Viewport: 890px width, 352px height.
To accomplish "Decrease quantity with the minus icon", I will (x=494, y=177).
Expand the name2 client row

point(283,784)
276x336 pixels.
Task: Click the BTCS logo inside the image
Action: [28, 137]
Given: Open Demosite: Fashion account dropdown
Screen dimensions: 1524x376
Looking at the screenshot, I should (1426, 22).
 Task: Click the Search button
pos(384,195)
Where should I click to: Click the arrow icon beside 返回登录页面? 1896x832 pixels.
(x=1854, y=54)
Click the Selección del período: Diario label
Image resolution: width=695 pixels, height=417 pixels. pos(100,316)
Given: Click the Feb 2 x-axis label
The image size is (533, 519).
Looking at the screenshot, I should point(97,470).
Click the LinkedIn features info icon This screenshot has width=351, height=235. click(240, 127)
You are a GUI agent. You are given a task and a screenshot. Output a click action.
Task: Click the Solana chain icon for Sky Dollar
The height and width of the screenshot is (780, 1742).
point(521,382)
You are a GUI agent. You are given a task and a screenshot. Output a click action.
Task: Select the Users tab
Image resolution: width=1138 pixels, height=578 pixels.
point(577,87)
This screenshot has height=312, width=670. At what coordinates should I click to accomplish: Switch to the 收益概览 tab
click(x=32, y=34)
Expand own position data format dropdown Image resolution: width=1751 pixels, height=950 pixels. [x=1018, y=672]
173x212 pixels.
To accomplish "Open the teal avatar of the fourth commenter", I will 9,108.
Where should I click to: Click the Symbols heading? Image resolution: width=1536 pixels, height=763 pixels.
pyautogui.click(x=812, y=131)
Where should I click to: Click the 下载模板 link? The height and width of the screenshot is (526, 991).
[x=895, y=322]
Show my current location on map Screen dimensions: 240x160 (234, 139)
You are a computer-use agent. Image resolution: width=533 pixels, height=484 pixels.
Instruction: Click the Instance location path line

Exercise objective: Change "Screen dimensions" to "Display size" everywhere in the records above, and leave everything else as it is.

Answer to this problem:
Viewport: 890px width, 352px height.
To accomplish "Decrease quantity with the minus icon", I will (x=494, y=177).
Expand the name2 client row

point(283,784)
276x336 pixels.
Task: Click the BTCS logo inside the image
Action: [28, 137]
Given: Open Demosite: Fashion account dropdown
Display size: 1524x376
Looking at the screenshot, I should (1426, 22).
 Task: Click the Search button
pos(384,195)
Where should I click to: Click the arrow icon beside 返回登录页面? 1896x832 pixels.
(x=1854, y=54)
Click the Selección del período: Diario label
Image resolution: width=695 pixels, height=417 pixels. pos(100,316)
Given: Click the Feb 2 x-axis label
The image size is (533, 519).
Looking at the screenshot, I should point(97,470).
Click the LinkedIn features info icon This screenshot has width=351, height=235. click(240, 127)
You are a GUI agent. You are given a task and a screenshot. Output a click action.
Task: Click the Solana chain icon for Sky Dollar
The height and width of the screenshot is (780, 1742).
point(521,382)
You are a GUI agent. You are given a task and a screenshot. Output a click action.
Task: Select the Users tab
Image resolution: width=1138 pixels, height=578 pixels.
point(577,87)
This screenshot has height=312, width=670. At what coordinates should I click to accomplish: Switch to the 收益概览 tab
click(x=32, y=34)
Expand own position data format dropdown Image resolution: width=1751 pixels, height=950 pixels. [x=1018, y=672]
173x212 pixels.
To accomplish "Open the teal avatar of the fourth commenter", I will 9,108.
Where should I click to: Click the Symbols heading? Image resolution: width=1536 pixels, height=763 pixels.
pyautogui.click(x=812, y=131)
Where should I click to: Click the 下载模板 link? The height and width of the screenshot is (526, 991).
[x=895, y=322]
Show my current location on map Display size: 240x160 (234, 139)
You are a computer-use agent. Image resolution: width=533 pixels, height=484 pixels.
Instruction: Click the Instance location path line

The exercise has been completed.